E assim, seguindo os ensinamentos do pai, o prefeito João Doria abriu uma frente para ganhar a prefeitura de São Paulo no primeiro turno. Em seis meses revolucionou a gestão pública na maior cidade brasileira e incendiou o Brasil com a força de suas mensagens, todas elas debatidas na sua palestra aos empresários e políticos brasilienses e na entrevista estampada no Correio Braziliense, reforçando a ideia de que política não é uma ciência exata, mas uma arte. Mais ainda: uma arte nada desprezível onde é preciso deixar o osso para a oposição roer.
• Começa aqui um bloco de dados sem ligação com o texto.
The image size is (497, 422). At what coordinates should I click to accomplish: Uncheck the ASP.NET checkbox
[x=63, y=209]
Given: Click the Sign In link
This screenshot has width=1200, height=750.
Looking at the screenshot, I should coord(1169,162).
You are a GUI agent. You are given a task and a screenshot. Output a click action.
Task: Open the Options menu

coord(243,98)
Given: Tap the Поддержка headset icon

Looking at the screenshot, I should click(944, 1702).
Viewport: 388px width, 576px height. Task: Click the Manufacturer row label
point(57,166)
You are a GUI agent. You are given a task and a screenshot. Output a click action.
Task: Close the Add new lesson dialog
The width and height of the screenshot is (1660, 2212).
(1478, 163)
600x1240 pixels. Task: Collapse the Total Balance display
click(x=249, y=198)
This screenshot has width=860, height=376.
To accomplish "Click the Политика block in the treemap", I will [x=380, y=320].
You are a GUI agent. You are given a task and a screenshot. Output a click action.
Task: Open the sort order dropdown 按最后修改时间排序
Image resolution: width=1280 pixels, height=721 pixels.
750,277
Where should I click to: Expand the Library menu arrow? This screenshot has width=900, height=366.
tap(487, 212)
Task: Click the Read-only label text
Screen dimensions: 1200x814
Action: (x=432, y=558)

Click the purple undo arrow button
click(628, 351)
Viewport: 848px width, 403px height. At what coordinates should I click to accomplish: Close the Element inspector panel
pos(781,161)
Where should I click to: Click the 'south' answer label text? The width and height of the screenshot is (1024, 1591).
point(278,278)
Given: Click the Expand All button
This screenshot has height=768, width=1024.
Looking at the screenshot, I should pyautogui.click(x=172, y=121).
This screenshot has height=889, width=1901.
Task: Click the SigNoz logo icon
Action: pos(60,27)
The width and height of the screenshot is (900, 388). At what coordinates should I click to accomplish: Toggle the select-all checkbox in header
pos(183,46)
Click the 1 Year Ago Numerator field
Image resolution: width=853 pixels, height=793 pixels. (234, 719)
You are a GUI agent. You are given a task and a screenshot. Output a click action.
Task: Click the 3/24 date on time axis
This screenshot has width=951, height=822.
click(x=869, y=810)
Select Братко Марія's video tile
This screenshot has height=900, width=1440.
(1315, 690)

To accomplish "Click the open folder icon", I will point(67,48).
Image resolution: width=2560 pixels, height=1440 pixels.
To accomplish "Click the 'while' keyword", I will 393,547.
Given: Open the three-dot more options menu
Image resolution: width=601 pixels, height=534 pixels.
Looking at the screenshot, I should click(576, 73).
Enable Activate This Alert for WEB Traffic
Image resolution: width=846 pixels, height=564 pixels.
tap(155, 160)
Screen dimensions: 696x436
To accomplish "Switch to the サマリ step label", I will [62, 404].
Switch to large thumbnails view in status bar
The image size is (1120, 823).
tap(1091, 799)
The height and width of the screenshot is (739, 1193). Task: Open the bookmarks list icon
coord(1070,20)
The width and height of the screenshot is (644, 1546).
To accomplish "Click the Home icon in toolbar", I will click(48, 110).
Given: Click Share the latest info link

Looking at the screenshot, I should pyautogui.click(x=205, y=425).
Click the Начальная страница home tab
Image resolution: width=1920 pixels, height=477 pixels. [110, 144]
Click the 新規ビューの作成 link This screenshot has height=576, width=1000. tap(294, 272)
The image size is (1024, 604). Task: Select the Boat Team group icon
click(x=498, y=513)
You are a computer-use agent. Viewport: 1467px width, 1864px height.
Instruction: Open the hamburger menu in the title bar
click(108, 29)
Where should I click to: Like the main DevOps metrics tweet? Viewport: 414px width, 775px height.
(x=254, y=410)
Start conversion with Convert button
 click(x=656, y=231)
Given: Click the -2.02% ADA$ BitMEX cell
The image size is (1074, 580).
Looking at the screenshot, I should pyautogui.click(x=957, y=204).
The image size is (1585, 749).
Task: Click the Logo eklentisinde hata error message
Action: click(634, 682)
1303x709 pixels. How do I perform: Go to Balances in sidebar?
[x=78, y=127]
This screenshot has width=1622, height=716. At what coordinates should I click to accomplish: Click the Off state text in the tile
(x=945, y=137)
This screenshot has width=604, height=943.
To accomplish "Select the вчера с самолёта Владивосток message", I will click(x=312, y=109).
Pinceladas do pensamento de João Dória:


- A liderança participativa se faz pela boa comunicação.
- Empreendedor só é empreendedor na vida quando corre riscos.
- Quem quer vencer não tem preguiça, vai além.
- Candidatura à presidência? Adianta pouco nós desejarmos. Quem tem que desejar é o povo. É ele que elege.
- Sempre me perguntam: - Você é de direita? Você é de esquerda? Não sou de direita, nem de esquerda. Sou social-democrata, que é o princípio do meu partido. E sou brasileiro. Quero ser um bom gestor. As pessoas votaram em mim para ser um bom prefeito, não um bom político.
- A situação do Brasil é de agonia. O mais importante é defender o Brasil do que os valores partidários e o próprio presidente Temer.
- Sou contra programas assistencialistas. Não é com isso que se resolverá os problemas sociais do Brasil e sim com educação saúde e emprego.
- O Brasil vive uma recessão econômica nunca antes vivida na história deste país, graças a quem? Ao PT, ao governo Lula e ao governo Dilma, que deram de presente ao país recessão econômica e inflação.
- A política econômica deste governo está funcionando. Marcha lentamente, mas de maneira correta, no caminho certo. O ministro da Fazenda alinha a economia de maneira adequada.
- A Justiça não deve prender o ex-presidente Lula antes das eleições de 2018. Lula tem cinco indiciamentos, mas aprisioná-lo é criar claramente um mártir que tornará a crise política ainda mais aguda. A meu ver, Lula deve disputar a eleição e ser derrotado. Aí acaba o mito.
- Há um fator novo nessas eleições chamado Jair Bolsonaro. Você pode não gostar, você pode duvidar, você pode desprezar, você pode desqualificar. Mas ele tem força. Minha posição? Estou em outro campo.
- A patrulha petista nas redes sociais me estimula. Eu adoro contrariar um petista.
- Faço meu trabalho como prefeito por obrigação. Não faço com o objetivo de ser candidato ou de sustentar uma candidatura presidencial ou ao governo do estado.

 

E o prefeito João Dória continua traçando seu caminho fazendo-se acreditar no que ele próprio diz e faz. Coisa rara hoje na política. Parece que chegou a uma conclusão óbvia: o povo não quer mais entregar as chaves da governança aos velhos políticos, mas estão mesmo querendo trocar as fechaduras.
E, por falar em fechadura, volto à frase inicial: João Doria, que chegou espiando furtivamente pelo buraco da fechadura, pode descobrir o Brasil.